Dev stadın üstünde çakan şimşeklere bir de Yıldırım eklendi. Ve Nobre’nin attığı golü yaktı, yıktı ve iptal etti. İstanbul’un bir ucunda kurulan Trakya sınırına yakın Olimpiyat Stadı’na gelirken ne maç heyecanı ne de stada akın eden gruplar vardı. Çiseleyen yağmur havayı mı, yoksa milyonlarca dolar harcanan stattaki futbolu mu bozacaktı? Kötümser bir düşünceyle koltuğumuza oturduk.
Belediyespor’da Tjikuzu, Nascimento, Zeki, Kerim oynamış fark etmiyor. Beşiktaş, ligde kalmayı hedefleyen rakibi karşısında savaşmaya çalıştı. Bir taraftan yağan aşırı yağmur, bir taraftan rüzgar temposuz maçı iyice çekilmez hale getirdi.

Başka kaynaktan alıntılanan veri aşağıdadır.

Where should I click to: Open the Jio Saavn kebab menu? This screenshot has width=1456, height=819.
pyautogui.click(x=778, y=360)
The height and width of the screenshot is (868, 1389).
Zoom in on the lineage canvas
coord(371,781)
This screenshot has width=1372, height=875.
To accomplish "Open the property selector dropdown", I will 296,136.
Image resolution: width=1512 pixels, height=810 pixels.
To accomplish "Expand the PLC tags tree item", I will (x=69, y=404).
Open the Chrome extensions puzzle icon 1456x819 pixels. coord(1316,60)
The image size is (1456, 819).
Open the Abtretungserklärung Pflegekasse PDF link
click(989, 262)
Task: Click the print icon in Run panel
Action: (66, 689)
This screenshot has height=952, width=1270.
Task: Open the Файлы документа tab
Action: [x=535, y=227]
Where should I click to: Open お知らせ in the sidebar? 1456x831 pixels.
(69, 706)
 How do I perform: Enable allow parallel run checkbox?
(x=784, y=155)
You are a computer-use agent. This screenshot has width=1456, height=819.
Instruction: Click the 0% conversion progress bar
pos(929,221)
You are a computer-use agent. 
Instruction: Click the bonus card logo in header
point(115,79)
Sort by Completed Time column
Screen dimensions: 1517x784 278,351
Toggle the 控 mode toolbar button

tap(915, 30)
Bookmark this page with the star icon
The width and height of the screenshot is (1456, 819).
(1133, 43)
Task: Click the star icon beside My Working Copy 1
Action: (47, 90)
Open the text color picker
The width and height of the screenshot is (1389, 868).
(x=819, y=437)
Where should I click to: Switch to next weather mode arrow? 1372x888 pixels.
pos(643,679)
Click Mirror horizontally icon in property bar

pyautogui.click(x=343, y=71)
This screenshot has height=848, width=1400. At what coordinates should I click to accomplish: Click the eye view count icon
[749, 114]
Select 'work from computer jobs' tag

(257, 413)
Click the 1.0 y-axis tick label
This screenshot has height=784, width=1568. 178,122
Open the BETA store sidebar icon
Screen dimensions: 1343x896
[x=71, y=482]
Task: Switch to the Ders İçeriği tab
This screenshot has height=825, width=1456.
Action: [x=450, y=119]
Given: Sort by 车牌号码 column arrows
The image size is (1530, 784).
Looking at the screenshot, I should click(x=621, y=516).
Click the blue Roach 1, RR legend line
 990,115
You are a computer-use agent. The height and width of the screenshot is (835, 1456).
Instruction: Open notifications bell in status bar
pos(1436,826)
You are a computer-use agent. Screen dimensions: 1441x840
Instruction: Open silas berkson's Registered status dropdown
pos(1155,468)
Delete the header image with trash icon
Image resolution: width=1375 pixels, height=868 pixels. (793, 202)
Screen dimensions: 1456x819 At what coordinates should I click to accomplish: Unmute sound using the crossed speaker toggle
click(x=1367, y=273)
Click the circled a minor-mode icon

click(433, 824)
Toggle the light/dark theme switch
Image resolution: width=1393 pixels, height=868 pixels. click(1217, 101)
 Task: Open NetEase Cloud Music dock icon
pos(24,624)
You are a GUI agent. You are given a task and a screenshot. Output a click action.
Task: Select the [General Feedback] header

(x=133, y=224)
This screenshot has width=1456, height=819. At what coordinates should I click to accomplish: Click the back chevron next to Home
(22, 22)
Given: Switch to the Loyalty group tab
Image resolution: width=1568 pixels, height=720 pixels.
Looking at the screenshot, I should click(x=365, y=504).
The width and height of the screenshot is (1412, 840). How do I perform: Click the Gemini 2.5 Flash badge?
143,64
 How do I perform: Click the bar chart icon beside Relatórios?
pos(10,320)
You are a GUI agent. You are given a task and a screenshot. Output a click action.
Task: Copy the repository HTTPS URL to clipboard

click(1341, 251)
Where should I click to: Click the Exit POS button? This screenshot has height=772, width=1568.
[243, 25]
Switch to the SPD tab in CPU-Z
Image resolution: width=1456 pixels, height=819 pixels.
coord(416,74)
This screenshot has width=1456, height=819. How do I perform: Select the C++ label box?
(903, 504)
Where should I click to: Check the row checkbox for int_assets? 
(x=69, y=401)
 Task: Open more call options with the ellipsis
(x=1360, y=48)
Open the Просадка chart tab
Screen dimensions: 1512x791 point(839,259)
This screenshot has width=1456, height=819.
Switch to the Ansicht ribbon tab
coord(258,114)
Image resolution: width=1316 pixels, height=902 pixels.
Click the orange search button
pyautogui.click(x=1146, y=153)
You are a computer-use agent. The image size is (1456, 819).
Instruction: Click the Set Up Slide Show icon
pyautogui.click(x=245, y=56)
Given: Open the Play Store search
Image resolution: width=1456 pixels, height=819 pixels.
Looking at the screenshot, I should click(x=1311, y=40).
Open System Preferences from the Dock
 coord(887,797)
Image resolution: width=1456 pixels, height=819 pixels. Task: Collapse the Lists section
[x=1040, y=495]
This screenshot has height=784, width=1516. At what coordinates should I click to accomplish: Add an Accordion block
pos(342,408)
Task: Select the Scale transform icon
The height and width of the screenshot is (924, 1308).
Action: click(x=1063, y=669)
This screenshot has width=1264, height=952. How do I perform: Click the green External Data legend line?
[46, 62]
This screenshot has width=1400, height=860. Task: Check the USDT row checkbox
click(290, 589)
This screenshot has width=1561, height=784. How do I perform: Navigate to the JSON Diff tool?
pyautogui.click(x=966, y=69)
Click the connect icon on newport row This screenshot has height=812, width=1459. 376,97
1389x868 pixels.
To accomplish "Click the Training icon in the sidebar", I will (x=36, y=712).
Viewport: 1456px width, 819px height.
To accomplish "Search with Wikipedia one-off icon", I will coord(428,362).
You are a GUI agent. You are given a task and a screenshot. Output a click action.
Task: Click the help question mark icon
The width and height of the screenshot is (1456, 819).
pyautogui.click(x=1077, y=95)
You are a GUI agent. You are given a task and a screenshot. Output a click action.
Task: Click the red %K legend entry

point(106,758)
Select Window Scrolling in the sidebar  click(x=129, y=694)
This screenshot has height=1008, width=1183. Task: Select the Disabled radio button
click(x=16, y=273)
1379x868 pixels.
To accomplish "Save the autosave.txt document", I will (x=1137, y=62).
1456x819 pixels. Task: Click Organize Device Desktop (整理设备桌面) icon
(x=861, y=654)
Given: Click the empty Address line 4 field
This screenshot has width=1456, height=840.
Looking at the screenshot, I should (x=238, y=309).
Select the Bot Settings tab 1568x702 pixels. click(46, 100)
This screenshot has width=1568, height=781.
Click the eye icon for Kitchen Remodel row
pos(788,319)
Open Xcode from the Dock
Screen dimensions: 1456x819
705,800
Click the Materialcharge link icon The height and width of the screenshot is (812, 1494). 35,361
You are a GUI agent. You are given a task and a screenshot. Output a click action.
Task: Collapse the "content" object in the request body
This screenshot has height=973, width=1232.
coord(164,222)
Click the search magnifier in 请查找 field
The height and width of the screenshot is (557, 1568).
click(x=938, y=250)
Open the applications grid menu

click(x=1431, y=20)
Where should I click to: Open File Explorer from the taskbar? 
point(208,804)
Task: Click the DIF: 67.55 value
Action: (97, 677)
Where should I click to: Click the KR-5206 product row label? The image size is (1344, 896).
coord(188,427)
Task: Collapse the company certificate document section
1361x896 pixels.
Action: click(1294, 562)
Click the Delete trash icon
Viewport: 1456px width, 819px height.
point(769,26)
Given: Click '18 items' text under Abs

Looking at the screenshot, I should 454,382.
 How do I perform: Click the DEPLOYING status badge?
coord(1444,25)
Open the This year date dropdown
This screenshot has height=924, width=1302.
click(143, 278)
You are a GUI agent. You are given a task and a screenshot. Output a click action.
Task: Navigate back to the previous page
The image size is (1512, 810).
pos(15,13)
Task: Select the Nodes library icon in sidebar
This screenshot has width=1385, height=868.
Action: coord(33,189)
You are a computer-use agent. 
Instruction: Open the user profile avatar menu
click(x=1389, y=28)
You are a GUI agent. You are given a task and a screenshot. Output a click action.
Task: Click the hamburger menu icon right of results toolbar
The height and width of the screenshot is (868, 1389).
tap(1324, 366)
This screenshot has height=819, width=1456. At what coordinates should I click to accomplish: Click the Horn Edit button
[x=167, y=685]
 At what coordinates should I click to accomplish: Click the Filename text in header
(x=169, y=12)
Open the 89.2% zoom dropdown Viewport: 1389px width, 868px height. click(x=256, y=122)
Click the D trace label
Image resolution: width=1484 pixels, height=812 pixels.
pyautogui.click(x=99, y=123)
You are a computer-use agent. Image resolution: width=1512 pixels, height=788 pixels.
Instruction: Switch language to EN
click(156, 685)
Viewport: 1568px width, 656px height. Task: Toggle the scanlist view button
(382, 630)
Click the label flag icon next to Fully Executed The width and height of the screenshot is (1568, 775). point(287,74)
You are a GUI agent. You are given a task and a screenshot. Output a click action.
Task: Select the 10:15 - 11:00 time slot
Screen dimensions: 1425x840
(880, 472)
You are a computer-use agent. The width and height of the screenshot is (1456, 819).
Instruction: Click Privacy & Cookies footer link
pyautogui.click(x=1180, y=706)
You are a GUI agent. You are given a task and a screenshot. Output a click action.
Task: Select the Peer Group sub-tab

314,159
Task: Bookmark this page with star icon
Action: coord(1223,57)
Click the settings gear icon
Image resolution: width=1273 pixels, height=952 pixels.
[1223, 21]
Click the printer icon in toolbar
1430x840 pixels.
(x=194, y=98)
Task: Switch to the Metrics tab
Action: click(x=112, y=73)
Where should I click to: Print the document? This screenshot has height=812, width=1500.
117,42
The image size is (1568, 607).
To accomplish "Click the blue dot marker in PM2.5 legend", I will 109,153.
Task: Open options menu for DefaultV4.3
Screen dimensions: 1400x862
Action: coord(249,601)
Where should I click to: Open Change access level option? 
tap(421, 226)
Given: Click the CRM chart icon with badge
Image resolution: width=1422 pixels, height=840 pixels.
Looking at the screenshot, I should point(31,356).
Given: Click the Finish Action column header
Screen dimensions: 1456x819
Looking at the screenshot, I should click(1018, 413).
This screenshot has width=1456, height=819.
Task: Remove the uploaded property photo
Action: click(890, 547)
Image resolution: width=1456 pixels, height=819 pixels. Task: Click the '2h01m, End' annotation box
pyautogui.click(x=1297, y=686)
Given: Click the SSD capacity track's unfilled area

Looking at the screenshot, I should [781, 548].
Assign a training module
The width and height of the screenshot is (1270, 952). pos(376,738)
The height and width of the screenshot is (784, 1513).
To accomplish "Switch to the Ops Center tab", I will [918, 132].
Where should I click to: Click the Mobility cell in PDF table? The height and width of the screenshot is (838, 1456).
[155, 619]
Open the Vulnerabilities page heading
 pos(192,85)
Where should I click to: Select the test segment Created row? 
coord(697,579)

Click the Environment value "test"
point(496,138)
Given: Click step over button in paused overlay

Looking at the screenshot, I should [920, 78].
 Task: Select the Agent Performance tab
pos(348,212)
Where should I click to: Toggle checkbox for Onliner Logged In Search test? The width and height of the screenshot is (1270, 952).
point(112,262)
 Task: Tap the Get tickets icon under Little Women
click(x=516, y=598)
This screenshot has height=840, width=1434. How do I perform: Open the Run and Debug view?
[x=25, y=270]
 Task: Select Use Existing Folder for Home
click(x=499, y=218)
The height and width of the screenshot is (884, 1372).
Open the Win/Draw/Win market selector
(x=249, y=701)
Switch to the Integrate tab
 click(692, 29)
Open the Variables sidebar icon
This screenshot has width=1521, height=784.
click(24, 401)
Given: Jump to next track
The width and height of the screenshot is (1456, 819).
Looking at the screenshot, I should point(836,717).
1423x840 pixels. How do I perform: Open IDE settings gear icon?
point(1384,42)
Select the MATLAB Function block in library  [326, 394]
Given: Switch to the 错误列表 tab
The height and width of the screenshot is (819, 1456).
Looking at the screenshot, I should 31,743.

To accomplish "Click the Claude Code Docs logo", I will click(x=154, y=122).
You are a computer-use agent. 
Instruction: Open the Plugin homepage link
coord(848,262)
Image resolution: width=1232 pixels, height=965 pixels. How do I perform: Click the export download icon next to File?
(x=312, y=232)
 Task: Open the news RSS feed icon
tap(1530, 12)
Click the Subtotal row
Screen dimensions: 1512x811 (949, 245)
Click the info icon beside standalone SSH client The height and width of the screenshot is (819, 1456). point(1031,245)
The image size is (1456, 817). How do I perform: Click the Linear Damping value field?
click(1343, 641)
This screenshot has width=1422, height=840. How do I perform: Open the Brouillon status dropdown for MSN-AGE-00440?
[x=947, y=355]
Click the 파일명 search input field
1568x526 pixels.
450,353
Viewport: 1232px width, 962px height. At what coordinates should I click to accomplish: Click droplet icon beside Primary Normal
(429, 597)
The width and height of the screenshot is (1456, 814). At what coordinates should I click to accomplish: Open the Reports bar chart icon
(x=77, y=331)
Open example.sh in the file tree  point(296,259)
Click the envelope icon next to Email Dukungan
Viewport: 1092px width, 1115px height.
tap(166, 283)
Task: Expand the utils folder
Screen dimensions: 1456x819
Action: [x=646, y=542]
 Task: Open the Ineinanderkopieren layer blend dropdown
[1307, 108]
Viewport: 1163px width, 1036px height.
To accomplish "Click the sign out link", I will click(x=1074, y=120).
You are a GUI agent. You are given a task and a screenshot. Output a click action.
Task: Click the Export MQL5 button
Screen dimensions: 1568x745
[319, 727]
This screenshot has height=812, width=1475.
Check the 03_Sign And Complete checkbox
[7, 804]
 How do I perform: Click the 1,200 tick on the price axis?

Sağlam, sezon başından bu yana her maça ayrı oyuncu profili ayrı sistemle hazırladığı takımının istikrarlı oyun çıkarmamasından da tek sorumludur. Çünkü değişken kadronun birbirini tanıması zaman alır. Beşiktaş maça 4-3-1-2 sistemi ile çıktı. Geçen yılın kaptanı İbrahim Üzülmez her şeyden o kadar çok üzülmüş ki, orta sahaya bile çıkmak isterken kulübeye, Sağlam’a bakıyor. Bonservisi ile İsviçre’de neredeyse iki adet kulüp alınacak oyuncu Delgado hala sahada yok. Formasının sırtında sadece ismi yazıyor. Mösyö Cisse yağmurlu havalarda ortaya çıkmıyor.
Cisse sahada yoktu
Sivok sakatlanıp çıkmasa Büyükşehir, Beşiktaş ceza alanını göremeyecek. Son dakikalarda sık sık pozisyon ürettiler. Ertuğrul Sağlam, ikinci yarıda Belediye ataklarına karşı çift ön libero sistemine geçti. Zapotocny ve Gökhan Zan bir türlü uyum içine giremedi. Adriano beraberlik golünü atarken Zan ve Zapotocny birbirlerini suçladı.
Maçın hakemi Bülent Yıldırım, Nobre’nin attığı golde Belediye’yi mağlubiyetten kurtardı. Yıldırım’ın okuduğu kuralı anlayamadığı anlaşılıyor. Kuralda top kontrol altına alındıktan sonra aynen degajda olduğu gibi kaleciye dokunamazsın. Ancak tek elle kontrol olur mu!.
Beşiktaş’ı çisil çisil yağmur, gök gürültüsü değil, resmen hakem "Yıldırım" çarptı.
Dün iklim şartları, stat, tribünler, saha içinde forma giyip topu peşinde koşanlar, onları yönetenler ve kulübede gözlemleyenler dahil her şey kötüydü.